Tras una exhaustiva reparación de 18 meses en Bielorrusia —un lugar tan conocido por su industria aeronáutica de vanguardia como por sus paisajes—, el pájaro de acero está listo para surcar de nuevo los cielos. Que se retire el Boeing, que se esconda el Airbus. El avión que la tecnología occidental no pudo mejorar vuelve a la pista.
El Il-96, un modelo tan moderno que en occidente lo consideran una pieza de museo, ha sido sometido a una «modernización». Suena bien, ¿verdad? Le han actualizado los sistemas de navegación, que antes calculaban la posición con un mapa y una brújula, y los motores, que antes consumían más combustible que un yate en el Malecón. Todo ello, por supuesto, por un modesto precio de varios millones de dólares. Dinero bien invertido para un avión que es, según los expertos, «vital». Vital, sobre todo, para quien quiera sentir la auténtica experiencia de volar en los años 80.
El presidente de Cubana, Alberto Méndez, no ha podido contener la emoción y ha agradecido al gobierno bielorruso esta «colaboración esencial». Y lo es. Es esencial mantener esta ruta aérea tan concurrida, tan demandada, como es La Habana-A cualquier lugar. Seguro que las listas de espera son kilométricas. Los turistas que llegan a la isla lo primero que preguntan es: «¿En qué día sale el vuelo directo a Minsk?». Es el viaje soñado.
Y uno lee la noticia, tan esperanzadora, y no puede evitar hacerse una pregunta, solo una, muy sencilla: ¿quién se monta? ¿Quién es el valiente, el aventurero, el temerario que compra un billete para surcar el Atlántico en un Ilyushin reparado en Bielorrusia, con piezas de una industria rusa sancionada y mantenido por una aerolínea que usa más inventiva que manuales de ingeniería? Debe de ser el mismo tipo que se hace tatuajes con agujas usadas o que salta en paracaídas revisado por un mecánico de bicicletas.
Pero no somos justos. Este avión es un símbolo. Un símbolo de la resistencia, de la autosuficiencia, de esa capacidad casi mágica de hacer que lo imposible… siga siendo imposible, pero con más estilo. Mientras el mundo se obsesiona con la eficiencia y la seguridad, Cuba y sus aliados demuestran que lo realmente importante es el simbolismo político.

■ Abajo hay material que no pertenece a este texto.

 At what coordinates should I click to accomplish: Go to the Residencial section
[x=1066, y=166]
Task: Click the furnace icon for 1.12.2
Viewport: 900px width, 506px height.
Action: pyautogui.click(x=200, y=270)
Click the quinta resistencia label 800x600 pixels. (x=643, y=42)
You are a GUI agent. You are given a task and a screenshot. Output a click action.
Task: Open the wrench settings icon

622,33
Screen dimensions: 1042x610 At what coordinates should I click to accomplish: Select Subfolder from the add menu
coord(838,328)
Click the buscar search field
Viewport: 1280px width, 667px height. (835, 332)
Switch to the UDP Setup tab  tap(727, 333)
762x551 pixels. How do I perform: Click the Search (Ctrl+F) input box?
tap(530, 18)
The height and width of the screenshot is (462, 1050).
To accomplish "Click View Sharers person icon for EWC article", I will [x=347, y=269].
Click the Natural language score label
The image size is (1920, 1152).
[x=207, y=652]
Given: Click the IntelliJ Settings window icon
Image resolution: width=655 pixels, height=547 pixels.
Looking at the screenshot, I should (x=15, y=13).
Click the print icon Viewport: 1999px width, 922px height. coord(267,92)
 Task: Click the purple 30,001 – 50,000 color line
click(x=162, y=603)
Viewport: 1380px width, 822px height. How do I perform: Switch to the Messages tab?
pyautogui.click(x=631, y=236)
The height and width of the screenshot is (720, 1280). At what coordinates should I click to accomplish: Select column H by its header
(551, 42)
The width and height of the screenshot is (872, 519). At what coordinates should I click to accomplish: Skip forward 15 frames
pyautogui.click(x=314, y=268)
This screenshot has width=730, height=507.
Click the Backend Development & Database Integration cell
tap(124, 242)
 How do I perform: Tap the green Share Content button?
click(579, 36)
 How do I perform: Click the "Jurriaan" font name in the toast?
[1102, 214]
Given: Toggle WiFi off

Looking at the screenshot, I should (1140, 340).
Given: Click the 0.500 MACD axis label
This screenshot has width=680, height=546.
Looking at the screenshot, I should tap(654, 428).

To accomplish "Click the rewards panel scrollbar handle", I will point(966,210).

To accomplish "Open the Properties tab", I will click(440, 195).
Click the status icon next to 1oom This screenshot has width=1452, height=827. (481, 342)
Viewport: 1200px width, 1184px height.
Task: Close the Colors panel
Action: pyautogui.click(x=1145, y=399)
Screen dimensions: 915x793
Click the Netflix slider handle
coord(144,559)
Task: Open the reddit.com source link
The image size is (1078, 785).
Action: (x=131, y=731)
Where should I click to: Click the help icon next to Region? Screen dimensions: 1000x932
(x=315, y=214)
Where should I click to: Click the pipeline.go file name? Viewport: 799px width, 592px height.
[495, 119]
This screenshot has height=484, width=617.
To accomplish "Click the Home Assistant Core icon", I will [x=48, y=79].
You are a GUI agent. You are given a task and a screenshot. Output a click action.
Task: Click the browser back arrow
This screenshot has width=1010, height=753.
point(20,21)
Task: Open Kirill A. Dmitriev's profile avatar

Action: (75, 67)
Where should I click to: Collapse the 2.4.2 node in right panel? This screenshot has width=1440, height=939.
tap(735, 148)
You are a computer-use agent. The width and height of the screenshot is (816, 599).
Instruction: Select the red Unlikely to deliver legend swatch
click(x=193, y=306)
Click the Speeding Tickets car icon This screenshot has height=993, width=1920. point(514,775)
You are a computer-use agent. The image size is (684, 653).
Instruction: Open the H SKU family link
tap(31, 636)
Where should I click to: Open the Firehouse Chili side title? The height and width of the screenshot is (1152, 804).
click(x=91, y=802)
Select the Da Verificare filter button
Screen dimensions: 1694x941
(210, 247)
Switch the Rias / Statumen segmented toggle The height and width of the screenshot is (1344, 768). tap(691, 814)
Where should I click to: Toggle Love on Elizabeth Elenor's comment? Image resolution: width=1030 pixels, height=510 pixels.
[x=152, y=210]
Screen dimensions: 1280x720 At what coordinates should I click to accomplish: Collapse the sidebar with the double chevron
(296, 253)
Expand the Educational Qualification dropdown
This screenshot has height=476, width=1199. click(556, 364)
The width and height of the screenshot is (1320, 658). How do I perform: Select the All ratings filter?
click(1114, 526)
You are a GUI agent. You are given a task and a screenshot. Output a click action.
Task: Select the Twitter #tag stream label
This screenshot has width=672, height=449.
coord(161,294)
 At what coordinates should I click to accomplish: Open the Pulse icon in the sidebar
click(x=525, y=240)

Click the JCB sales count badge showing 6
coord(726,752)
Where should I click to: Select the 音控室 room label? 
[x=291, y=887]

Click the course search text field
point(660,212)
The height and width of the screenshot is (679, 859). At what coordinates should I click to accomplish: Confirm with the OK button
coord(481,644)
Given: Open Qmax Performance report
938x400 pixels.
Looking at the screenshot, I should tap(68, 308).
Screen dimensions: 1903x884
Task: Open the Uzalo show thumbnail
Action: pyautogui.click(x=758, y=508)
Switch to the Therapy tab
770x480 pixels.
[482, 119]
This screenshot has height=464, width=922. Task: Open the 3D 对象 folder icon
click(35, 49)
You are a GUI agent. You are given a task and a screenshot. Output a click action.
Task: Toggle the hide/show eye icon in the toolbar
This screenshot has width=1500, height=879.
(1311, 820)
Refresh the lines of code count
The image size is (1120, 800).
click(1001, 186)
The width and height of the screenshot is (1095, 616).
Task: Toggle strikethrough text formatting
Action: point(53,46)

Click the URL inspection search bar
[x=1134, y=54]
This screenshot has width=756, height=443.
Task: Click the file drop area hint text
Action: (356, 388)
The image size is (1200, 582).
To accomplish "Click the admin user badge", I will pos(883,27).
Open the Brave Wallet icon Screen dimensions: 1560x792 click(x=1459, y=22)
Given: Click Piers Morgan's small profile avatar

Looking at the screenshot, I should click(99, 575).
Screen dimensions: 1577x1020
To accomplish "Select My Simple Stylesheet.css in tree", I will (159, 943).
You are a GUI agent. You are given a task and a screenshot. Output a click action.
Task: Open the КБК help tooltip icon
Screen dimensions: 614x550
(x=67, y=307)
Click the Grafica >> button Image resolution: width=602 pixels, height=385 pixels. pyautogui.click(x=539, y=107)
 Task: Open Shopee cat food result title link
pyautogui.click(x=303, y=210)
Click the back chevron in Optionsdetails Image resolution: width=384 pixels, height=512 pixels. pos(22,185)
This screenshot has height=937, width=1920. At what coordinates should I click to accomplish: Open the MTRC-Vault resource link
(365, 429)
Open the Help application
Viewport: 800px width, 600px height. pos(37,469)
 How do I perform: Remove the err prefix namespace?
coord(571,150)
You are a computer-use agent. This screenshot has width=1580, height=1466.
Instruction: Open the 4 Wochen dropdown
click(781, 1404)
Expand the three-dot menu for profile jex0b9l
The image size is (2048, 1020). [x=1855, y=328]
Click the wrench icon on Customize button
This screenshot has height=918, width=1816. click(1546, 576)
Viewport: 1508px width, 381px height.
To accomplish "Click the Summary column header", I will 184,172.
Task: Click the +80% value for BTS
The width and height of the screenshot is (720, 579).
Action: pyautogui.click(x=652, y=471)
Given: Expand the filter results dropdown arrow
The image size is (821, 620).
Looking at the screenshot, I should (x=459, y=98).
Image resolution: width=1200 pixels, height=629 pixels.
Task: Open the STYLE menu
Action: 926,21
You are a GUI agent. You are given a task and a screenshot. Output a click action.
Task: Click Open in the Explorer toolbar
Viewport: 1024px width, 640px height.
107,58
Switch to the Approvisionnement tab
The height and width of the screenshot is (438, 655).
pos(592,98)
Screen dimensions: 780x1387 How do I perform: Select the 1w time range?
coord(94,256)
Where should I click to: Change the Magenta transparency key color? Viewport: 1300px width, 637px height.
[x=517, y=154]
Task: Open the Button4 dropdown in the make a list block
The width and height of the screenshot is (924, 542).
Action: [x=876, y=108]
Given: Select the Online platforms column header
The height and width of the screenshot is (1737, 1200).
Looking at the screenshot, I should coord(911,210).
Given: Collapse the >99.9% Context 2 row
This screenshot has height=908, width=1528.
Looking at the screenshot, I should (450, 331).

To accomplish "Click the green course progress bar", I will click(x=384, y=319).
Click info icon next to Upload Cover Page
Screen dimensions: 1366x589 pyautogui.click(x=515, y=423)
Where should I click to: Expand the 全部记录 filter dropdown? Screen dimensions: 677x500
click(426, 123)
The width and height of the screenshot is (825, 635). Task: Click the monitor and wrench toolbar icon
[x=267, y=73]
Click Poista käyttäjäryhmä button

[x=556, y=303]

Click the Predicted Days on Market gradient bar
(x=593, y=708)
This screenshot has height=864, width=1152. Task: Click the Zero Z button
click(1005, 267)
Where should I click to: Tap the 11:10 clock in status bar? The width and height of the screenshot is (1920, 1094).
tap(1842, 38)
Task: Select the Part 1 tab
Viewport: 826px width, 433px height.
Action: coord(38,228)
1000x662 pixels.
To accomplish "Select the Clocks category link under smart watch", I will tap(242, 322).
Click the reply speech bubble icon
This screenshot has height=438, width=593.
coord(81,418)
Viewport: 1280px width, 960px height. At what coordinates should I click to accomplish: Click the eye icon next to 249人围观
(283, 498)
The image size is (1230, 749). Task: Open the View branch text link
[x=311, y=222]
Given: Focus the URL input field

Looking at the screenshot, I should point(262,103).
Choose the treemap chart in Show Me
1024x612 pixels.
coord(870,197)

Que un avión vuele o no, es lo de menos. Lo crucial es que pueda despegar en un reportaje de televisión.
Así que, ¡enhorabuena! A finales de noviembre, el Fénix de los Ilyushin alzará de nuevo el vuelo. Un triunfo de la cooperación bilateral sobre las leyes de la física, la lógica y el sentido común. Un canto a la fe, porque lo que se necesita para subirse a ese aparato no es un billete, sino una fe inquebrantable. Fe en los técnicos bielorrusos, fe en los repuestos rusos, y sobre todo, fe en que el milagro de volar no dependa de cosas mundanas como la aerodinámica o los manuales de mantenimiento.